因爲有城外官道上哨卡的通報,甕城和主城兩道城門已經洞開,在城上城下當值兵士的肅然敬立中,馬隊暢通無阻地進了城。此時城裡已然宵禁,貫穿南北能容四車並行的大街上店鋪住家早就掩門下閂,半個閒人也瞧不見。馬蹄鐵掌扣在青石板鋪就的街道上,咯咯嗒嗒的清脆聲響隨着徐徐的夜風在寂靜的夜空中游蕩。遠遠近近都響起了犬吠。忠心的看家狗很快就被主人呵斥了幾句,然後喑喑地低嗚着趴回自己的窩……
馬隊順着南大街過了小南河上的犀嵐橋,在顧家祠前拐了個彎,沿着河邊道路走出一段路,轉過堤岸邊一大片烏濛濛的柳樹林,就看見了位於棗子巷口的府邸。商成如今的宅院和兩年前在霍家堡時比較起來,又是一番景象。三丈六尺寬的照壁後面,軒敞的四扇烏漆大門緊緊閉,廣廈高檐下懸掛的四盞人般高大燈籠裡羊油大蜡火苗躥騰,把階前偌大一塊空地映得紅光一片。旁邊儀門裡已經站了好些人,商成端坐在馬背上的身影剛剛出現,唿一聲就都圍過來,“督帥”、“大將軍”、“老爺”一陣亂叫,牽馬的牽馬,扶掖的扶掖,慢一步沒能搭上手就跟在側邊背後沒口子問好,亂糟糟說笑一片就把他迎進府去。

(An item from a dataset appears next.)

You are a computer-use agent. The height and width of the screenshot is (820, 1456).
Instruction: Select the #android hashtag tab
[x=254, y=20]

包坎含笑把商成送進儀門,想想沒拉下什麼事,又惦記着家裡,就說道:“大人,那我就先回去了。”
商成回頭說:“不吃了夜飯再回去?”
包坎笑着搖了搖頭。
“那好,我也不留你。”商成也沒再勸。這一趟一走就是小半個月,他知道心裡也着實惦記已經有了身孕的婆娘。再說,包坎雖然是他的親兵隊長,但是正式軍職是提督府衛尉,職責並不盡在這所宅院。因說道,“給你放幾天假,你也不用隨時都到提督府應差事。懷娃的婆姨身子重,脾氣也不好,你就在家裡多陪陪她。”
包坎本來想順口開句玩笑,張了張嘴又把話咽回去,點頭答應,又和蘇扎交代了幾句,就帶着兵士走了。

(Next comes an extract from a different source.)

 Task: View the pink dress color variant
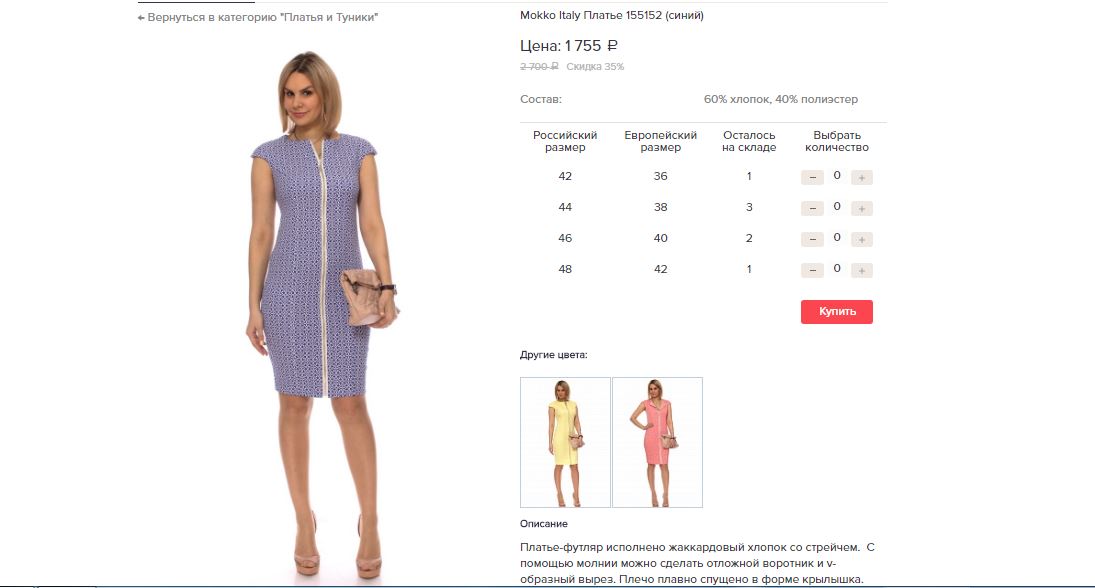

商成被人簇擁着回到自己住的院子,先沒填肚子,叫來熱水舒舒服服地洗了個澡,又洗了頭颳了臉,這才覺得一身的疲憊消減了不少。他這是剛從燕西視察軍務回來。從枋州到燕州兩天一夜的縱馬馳騁,半道上只歇息了兩個時辰,就算他年輕力壯筋骨結實,四百多裡地跑下來也有些煎熬不住。此刻眯縫着眼睛浸泡在熱乎乎的湯水裡,腦子裡昏昏沉沉地什麼事情也不思考,就覺得一股子慵懶勁悠然而生,從四肢漸漸彌散到百骸,最後滲透到他的腦海裡……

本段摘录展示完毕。